Una vez en lo alto del árbol, el coronel se enrolló una mano con la cuerda, aplicó un pie en la base de una rama sólida y extendió el telescopio para barrer el paisaje. Sólo veía una masa. Como había aprendido con Berthier a reconocer los regimientos del archiduque por sus enseñas, podía nombrarlos, saber quiénes eran los jefes, calcular el número de soldados. Gracias al catalejo del emperador, incluso podía distinguir los banderines amarillos de los ulanos, las felpillas negras enroscadas en los cascos de los dragones. En aquel embrollo de tropas, veía a la derecha la infantería de Hohenzollern y la caballería de Bellegarde que se concentraban hacia Essling sin entrar en la población. En la otra ala, en Aspern, que seguía ardiendo, veía la temible ofensiva del barón Hiller. En medio de esos dos lugares que aún resistían, veía también, algo apartado ante los campos, el estandarte verde con franjas plateadas oblicuas del mariscal Bessiéres, los coraceros de Espagne inmóviles, distribuidos en diecisiete escuadrones dispuestos al ataque, y los cazadores de Lasalle. Ante ellos, en la humareda, había líneas de cañones que escupían fuego, pero menos batallones y tropas de caballería. Ahora las tropas austríacas se desplazaban hacia los dos pueblos para llevar allí lo esencial de su esfuerzo. El centro estaba a cada momento más desguarnecido. Lejeune volvió a bajar del árbol para dar esta información al emperador. Llegó abajo al mismo tiempo que dos jinetes: uno venía de Essling y el otro de Aspern.

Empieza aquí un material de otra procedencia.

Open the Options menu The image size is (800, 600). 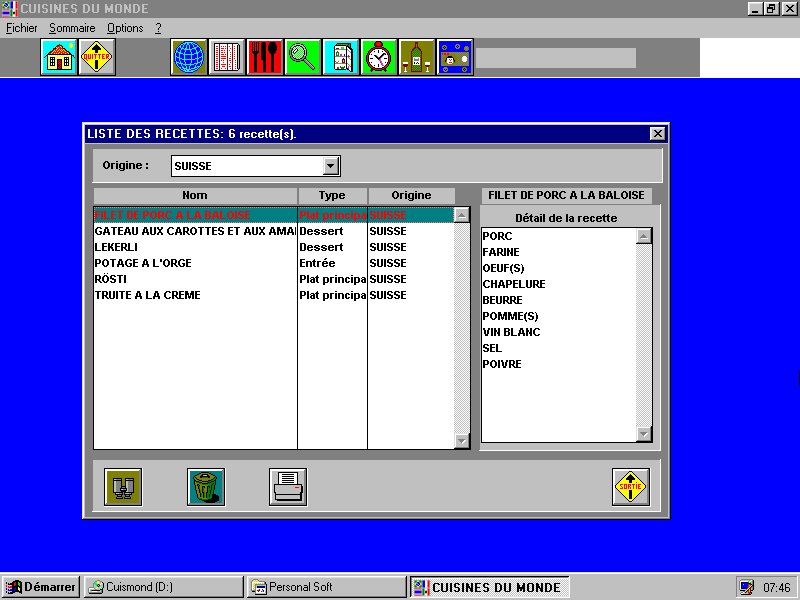point(125,28)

El primero, Périgord, sonreía. El segundo, Sainte-Croix, con el cabello chamuscado por las llamas, tenía el semblante serio y ojeroso. El emperador los observó muy de prisa.

– Comencemos por las buenas noticias. ¿Périgord?

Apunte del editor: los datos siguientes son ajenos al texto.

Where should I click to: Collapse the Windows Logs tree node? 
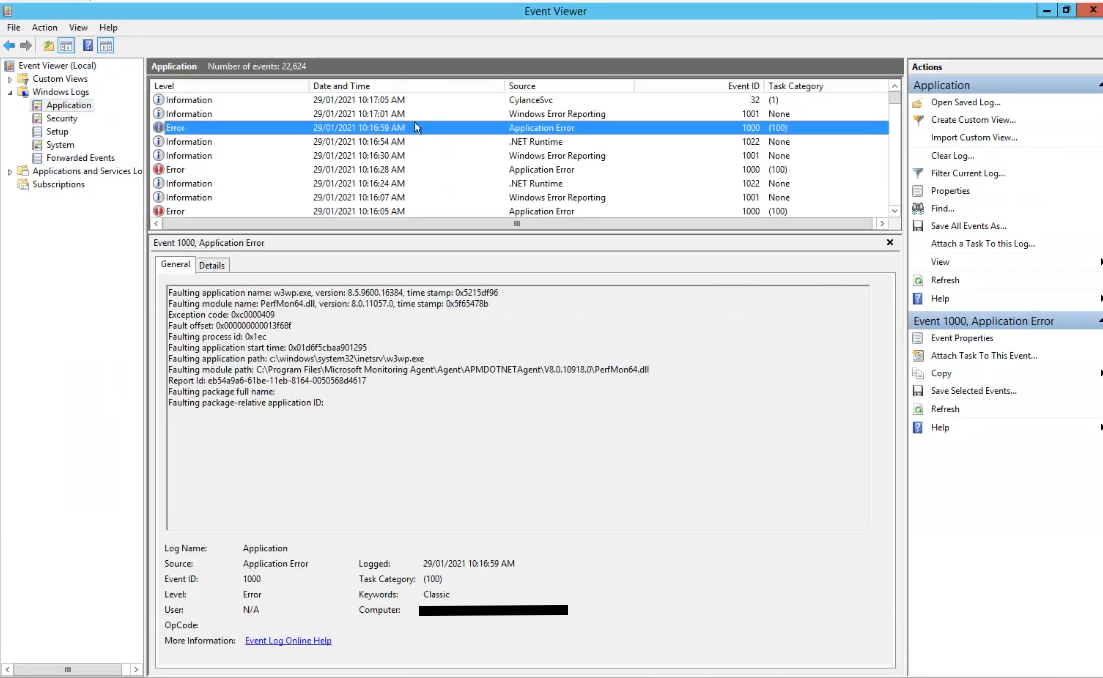click(10, 92)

– El mariscal Lannes mantiene Esslin, Sire. Con la división Boudet, no ha perdido un solo palmo de terreno.

– ¡Valiente Boudet! ¡Desde el sitio de Toulon, ese hombre es un valiente!

– ¿Sabéis, Sire? El archiduque en persona dirigía el asalto…

– ¿Dirigía?

– Ha sufrido una de sus fiebres convulsivas.

– ¿Quién le sustituye?

– Rosenberg, Sire.

– La fortuna é cambiata! ¡Allí donde Carlos no ha tenido éxito, ese desdichado Rosenberg va a fracasar!

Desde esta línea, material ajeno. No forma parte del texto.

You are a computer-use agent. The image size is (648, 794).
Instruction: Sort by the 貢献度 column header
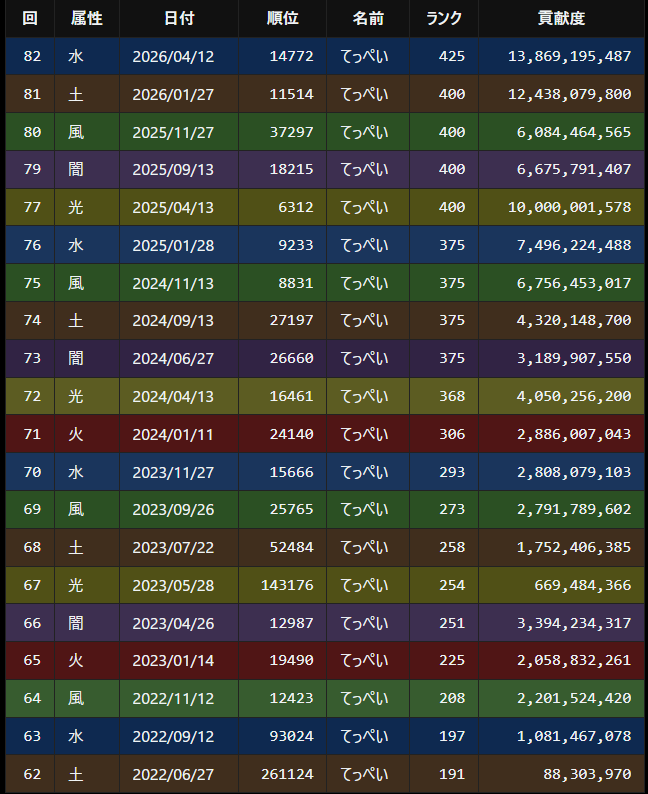click(561, 19)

– Eso es lo que piensa el mayor general, Sire.

– Rosenberg es valeroso, pero en exceso, y además le falta resolución, es prudente por naturaleza… ¿Sainte-Croix?

– El señor duque de Rivoli tiene necesidad urgente de municiones, Sire.

– Ya ha conocido esta clase de situación.

– ¿Qué debo responderle, Sire?

– Que anochece a las siete y que se las arregle hasta entonces para conservar Aspern o sus ruinas. Luego el puente volverá a estar en condiciones y los batallones que esperan en la orilla izquierda cruzarán el Danubio. Entonces seremos sesenta mil…

– Menos los muertos -murmuró Sainte-Croix.

– ¿Cómo decís?

– Nada, Sire, me aclaraba la voz.

– Mañana por la mañana el ejército de Davout llegará de Saint-Polten. Dispondremos de noventa mil hombres y los austríacos estarán agotados…

Apenas habían montado de nuevo los dos mensajeros cuando el emperador se volvió sin decir palabra hacia Lejeune, el cual respondió en seguida al mudo interrogante.